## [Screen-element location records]
--
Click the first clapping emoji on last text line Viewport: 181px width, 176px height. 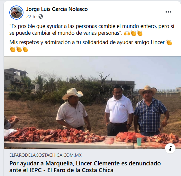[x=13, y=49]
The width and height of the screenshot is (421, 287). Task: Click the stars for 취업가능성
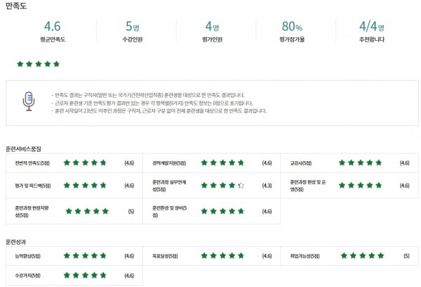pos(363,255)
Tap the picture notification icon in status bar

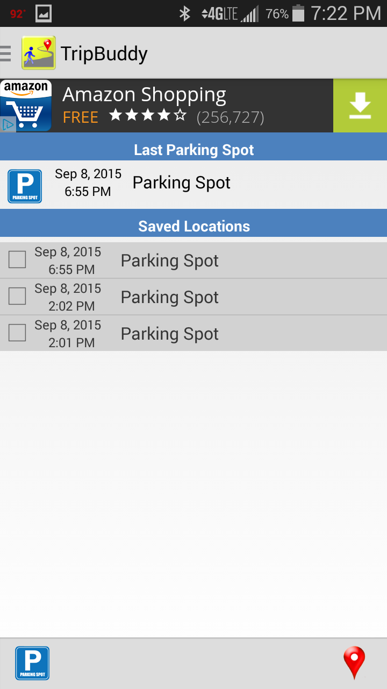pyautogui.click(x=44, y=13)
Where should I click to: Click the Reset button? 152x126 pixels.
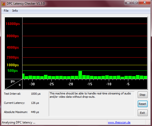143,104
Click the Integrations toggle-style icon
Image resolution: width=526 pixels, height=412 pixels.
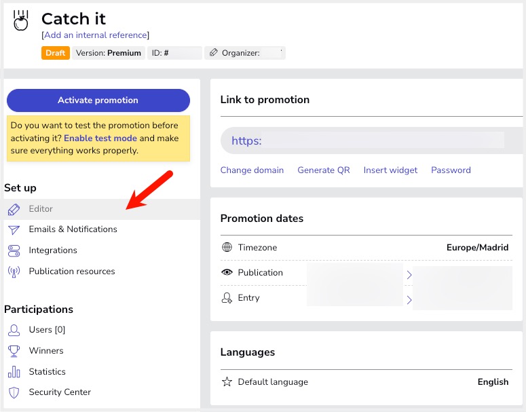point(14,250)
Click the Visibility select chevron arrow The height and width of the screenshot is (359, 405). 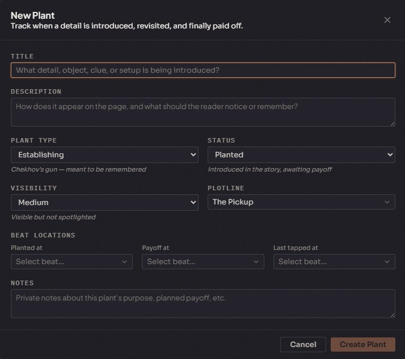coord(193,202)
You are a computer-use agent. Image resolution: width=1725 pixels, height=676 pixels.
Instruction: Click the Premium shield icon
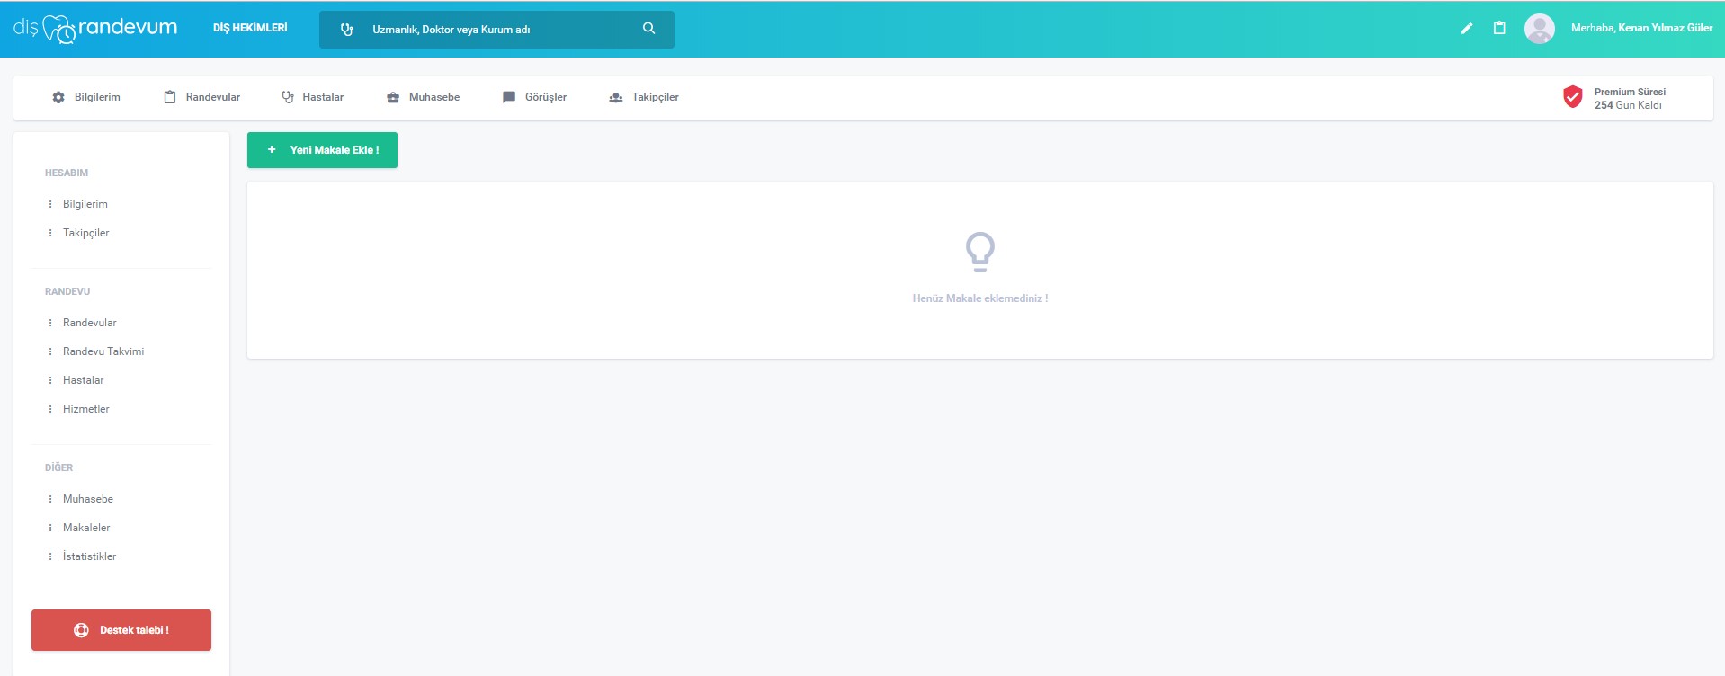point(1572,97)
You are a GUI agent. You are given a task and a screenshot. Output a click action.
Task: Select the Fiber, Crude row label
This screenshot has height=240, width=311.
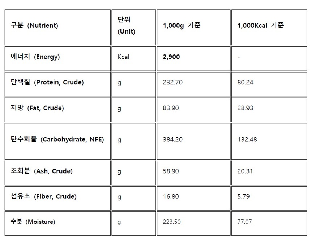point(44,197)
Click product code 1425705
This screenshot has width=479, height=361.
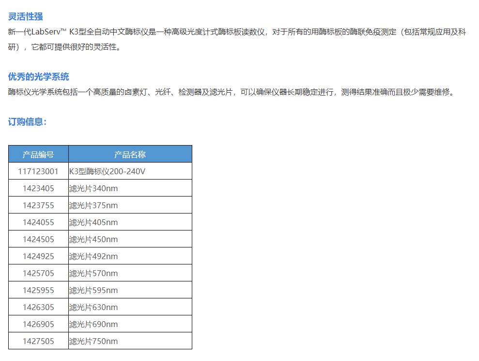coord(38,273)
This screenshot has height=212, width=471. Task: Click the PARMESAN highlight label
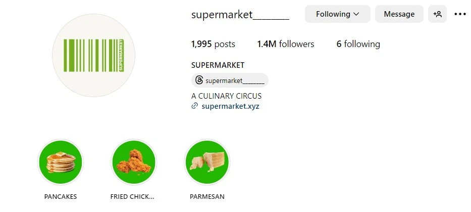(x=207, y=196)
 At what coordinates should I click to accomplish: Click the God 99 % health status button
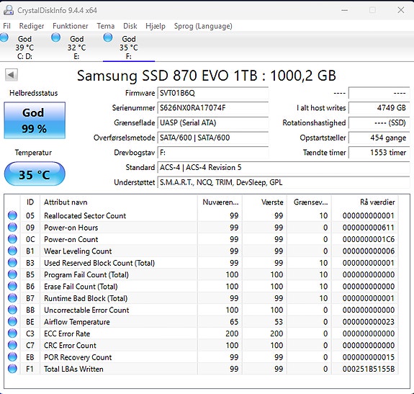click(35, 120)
--
## [SHORT PROBLEM]
Give only the items from the line with "You are a computer-use" to the line with "point(44,197)" again, swapping "Premium" for "Security" and leaving everything else unchanged. Leave the pictures out of your answer.

## [TASK RESPONSE]
You are a computer-use agent. Image resolution: width=1725 pixels, height=676 pixels.
Instruction: Click the Security shield icon
point(1572,97)
You are a GUI agent. You are given a task and a screenshot. Output a click action.
Task: Select the Fiber, Crude row label
This screenshot has height=240, width=311.
point(44,197)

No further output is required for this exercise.